By Udo Rudiger and Hatem Cheikh Mhamed

Adnen Abdrabbou’s land in the El Krib region of northern Tunisia is semi-arid. The area sees some rain during the year, which makes it better than other parts of Tunisia. But finding enough water for irrigation has always posed a challenge. The area’s predominant farming systems are cereals and livestock. 

In 1999, Abdrabbou parted ways with traditional farming systems. Conventional – and intensive – tillage caused soil erosion; and ammonium nitrate and phosphorus fertilizers were too expensive. He began practicing conservation agriculture instead – the essential elements of which are minimum tillage, permanent soil cover, and diverse crop rotation. 

He opened up his farm for onsite conservation agriculture trials to ICARDA and three national agricultural institutes – l’Institut National de Recherche Agronomique de Tunis, l’Institut National Des Grandes Cultures, and l’Ecole Supérieure  d'Agriculture du Kef.

For Abdrabbou, the institutes’ involvement provided confidence, and he became the first Tunisian farmer to pioneer the unknown technique.
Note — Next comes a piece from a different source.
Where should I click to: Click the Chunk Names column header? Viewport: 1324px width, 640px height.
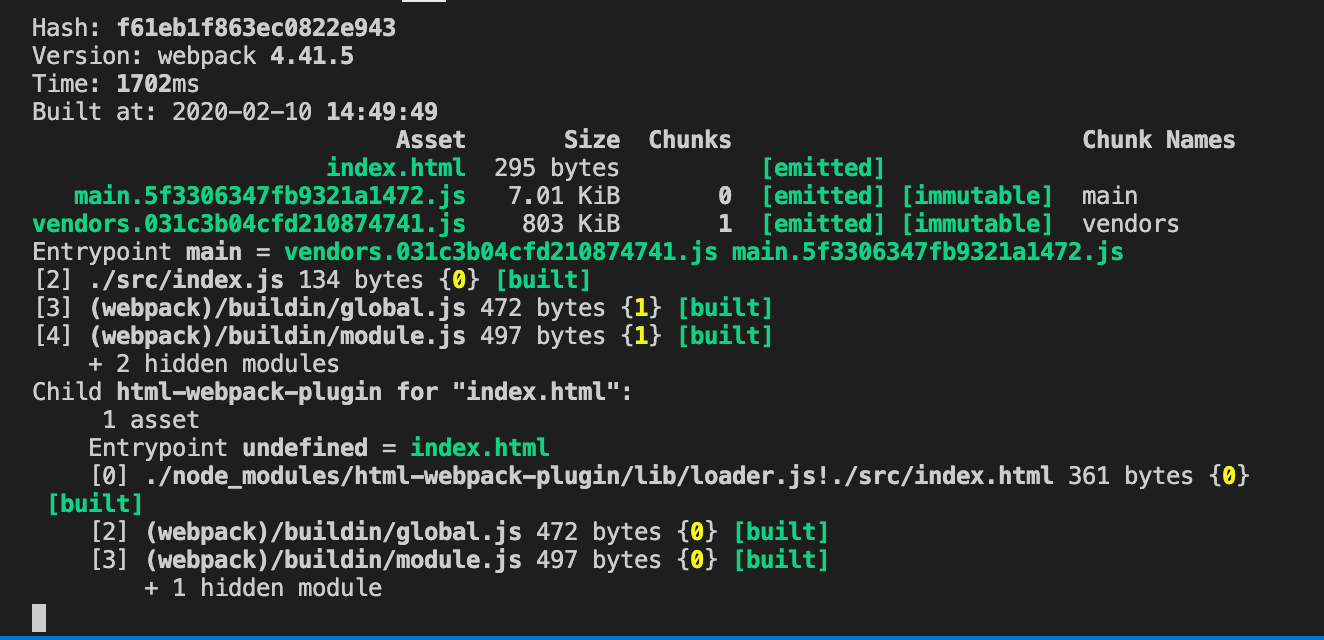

One of the trials has lasted nearly two decades, making it the most well-known on-farm trial of conservation agriculture in the country.

Promising returns 

In 2006, just seven years into partially adopting the techniques of conservation agriculture, he noticed promising results. There were improvements in fertility and water retention in the soil. The yields were higher, too. That year, Abdrabbou bought his first no-till seeder. And he became involved in establishing the Sustainable Agriculture Association - known by its French acronym “APAD” - to disseminate the technology.

Today, all 140 hectares of his land are under conservation agriculture. He grows five or six crops for diverse crop rotation: his cereal crops are barley, wheat, and triticale; his legumes faba bean, alfalfa, and vetch. Growing forage is not only beneficial for crop rotation; it can also be used to feed small ruminants during the summer and winter periods when farmers are faced with a forage deficit. 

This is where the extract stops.